## Exercise aim
Search the listing for the string "will" and copy every line that contains it.

*** Opening Data records ***

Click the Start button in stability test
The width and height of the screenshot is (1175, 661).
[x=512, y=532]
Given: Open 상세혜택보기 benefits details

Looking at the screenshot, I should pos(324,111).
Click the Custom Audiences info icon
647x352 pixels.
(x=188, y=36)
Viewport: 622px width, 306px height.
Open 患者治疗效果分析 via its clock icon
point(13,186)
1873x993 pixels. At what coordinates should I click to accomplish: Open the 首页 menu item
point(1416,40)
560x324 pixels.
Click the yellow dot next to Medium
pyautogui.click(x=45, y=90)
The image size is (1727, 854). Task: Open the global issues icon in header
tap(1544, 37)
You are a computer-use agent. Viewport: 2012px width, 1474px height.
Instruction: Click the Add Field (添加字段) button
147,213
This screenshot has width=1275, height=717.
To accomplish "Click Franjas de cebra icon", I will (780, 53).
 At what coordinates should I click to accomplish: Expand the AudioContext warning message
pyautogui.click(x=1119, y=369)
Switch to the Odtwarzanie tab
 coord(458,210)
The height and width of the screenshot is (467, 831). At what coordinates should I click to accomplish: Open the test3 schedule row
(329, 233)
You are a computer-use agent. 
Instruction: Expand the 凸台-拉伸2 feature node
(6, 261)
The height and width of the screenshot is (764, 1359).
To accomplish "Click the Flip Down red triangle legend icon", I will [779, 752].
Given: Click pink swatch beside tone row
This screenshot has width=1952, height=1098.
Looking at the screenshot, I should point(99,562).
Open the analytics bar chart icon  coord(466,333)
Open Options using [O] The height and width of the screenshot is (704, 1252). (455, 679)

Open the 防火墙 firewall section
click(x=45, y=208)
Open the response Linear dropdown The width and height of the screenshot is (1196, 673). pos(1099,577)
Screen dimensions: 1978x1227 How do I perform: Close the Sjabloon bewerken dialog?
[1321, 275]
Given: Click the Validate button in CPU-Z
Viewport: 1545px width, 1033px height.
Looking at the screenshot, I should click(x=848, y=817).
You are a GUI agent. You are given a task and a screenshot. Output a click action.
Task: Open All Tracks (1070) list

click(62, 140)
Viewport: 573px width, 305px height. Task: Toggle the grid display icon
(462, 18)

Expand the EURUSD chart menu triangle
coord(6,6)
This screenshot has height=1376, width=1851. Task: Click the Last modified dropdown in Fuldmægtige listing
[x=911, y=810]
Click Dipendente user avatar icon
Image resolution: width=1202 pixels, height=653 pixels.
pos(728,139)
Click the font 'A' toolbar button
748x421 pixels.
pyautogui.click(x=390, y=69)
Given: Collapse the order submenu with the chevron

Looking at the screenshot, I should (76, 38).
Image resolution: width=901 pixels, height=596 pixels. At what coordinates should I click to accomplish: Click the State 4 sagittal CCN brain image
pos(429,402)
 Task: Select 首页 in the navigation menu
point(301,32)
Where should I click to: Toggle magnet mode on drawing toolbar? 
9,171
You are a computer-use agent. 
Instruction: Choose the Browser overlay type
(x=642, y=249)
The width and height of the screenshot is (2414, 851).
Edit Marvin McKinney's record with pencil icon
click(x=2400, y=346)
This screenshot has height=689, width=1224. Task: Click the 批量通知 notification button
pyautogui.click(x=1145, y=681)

*** Closing Data records ***

## Reply
To accomplish "Click Franjas de cebra icon", I will (780, 53).
To accomplish "Click the Flip Down red triangle legend icon", I will [779, 752].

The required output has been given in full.